Dry gas production from the Marcellus has skyrocketed over the last few years, from 1 Bcf/d in May 2010 to 8.4 Bcf/d in March 2013, according to Energy Information Administration data. The capacity challenges have been acknowledged recently by natural gas operators, which have complained about constraints in the Marcellus on a lack of takeaway capacity, which has left hundreds of wells awaiting completion.
However, since January, four processing facilities in the Marcellus and the Utica have been completed with a combined capacity of 645 MMcf/d, said Semple. “In order to support the success of our producer customers, we expect to complete 18 major projects and over 500 miles of gathering pipeline by the end of next year.”
At the MarkWest Liberty facilities, which serve Marcellus operators in five locations of Pennsylvania and West Virginia, gas volumes jumped 110% year/year in 1Q2013 and were nearly 20% higher sequentially. “We now have over 1.5 Bcf/d of total processing capacity…with our high-quality, diverse set of customers,” which include some of the biggest operators in the Marcellus,” said Semple. The Houston processing and fractionation complex in Washington County, PA, is operating “355 MMcf/d of processing capacity and we are developing another 200 MMcf/d plant” to support Range Resources Corp.
The Majorsville complex in Marshall County, WV, recently started up a third processing plant; before expanded operations, it was operating at near 90% capacity, he said. “The third plant brings our total capacity at the complex to 470 MMcf/d. By the end of this year, we will complete a fourth plant in Majorsville, increasing our capacity to 670 MMcf/d…” Mobley in Wetzel County, WV, was at 60% of capacity just a few weeks after it was completed last December. “We are quickly moving forward with the construction of a third plant, and by the end of this year, we will have installed 520 MMcf/d.”

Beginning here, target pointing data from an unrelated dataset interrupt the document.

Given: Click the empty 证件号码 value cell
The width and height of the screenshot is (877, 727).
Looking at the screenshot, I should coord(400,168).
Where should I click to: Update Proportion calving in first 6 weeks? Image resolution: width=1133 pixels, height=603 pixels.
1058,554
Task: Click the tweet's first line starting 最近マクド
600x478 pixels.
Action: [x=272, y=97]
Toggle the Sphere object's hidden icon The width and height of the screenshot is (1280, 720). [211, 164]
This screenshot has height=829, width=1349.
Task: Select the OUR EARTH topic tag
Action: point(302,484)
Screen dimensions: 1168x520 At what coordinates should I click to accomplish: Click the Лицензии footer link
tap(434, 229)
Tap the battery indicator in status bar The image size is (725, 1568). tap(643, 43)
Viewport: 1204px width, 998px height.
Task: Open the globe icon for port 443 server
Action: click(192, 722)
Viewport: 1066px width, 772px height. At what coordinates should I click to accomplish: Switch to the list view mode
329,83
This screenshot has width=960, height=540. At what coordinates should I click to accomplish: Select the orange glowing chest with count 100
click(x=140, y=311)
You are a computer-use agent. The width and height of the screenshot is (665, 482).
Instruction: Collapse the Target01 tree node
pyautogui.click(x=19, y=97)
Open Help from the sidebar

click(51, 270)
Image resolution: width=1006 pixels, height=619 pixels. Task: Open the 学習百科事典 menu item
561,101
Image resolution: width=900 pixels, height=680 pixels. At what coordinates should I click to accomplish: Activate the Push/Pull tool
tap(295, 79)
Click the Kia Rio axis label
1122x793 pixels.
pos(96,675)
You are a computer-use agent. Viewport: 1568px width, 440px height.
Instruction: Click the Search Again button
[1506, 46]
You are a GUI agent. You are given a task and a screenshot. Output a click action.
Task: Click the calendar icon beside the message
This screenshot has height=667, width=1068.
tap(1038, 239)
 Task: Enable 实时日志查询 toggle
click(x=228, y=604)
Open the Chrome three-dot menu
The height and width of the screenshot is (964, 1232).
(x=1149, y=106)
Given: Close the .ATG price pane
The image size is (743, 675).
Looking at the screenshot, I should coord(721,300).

Growth also is strong at the Sherwood complex in Doddridge County, WV, where MarkWest’s first 200 MMcf/d plant, which began operations lat October, “already is operating at capacity.” Several expansion projects are underway, and by the end of 2014, Sherwood would be the second complex in the Marcellus “with at least 800 MMcf/d of processing capacity.” By early next year, MarkWest also plans to have more than 200 MMcf/d in capacity at Keystone in Butler County, PA.
MarkWest is developing a similar set of critical midstream operations in the Utica Shale with joint venture partner The Energy & Minerals Group, Semple noted. In the past year it has “executed agreements with six key Utica producers, completed 60 miles of gathering pipelines and began operations of two large gas plants. During the next 12 months, we will complete an additional 200 miles of gathering pipelines, spanning five counties, we’ll add 800 MMcf/d of processing capacity and commission our third world-class fractionation complex in the Northeast. And we are also in active discussions with additional Utica producers.”
MarkWest logged revenue of $376 million, down almost 6% from a year earlier. The partnership reported a net income loss of $14.2 million in 1Q2013, compared with profits of $20.8 million a year earlier. Excluding one-time losses, earnings were $15.3 million (11 cents/unit), down from year-ago profits of $69 million (46 cents). Distributable cash flow (DCF) was $110.2 million in 1Q2013, nearly flat from a year ago when DCF totaled $109.2 million.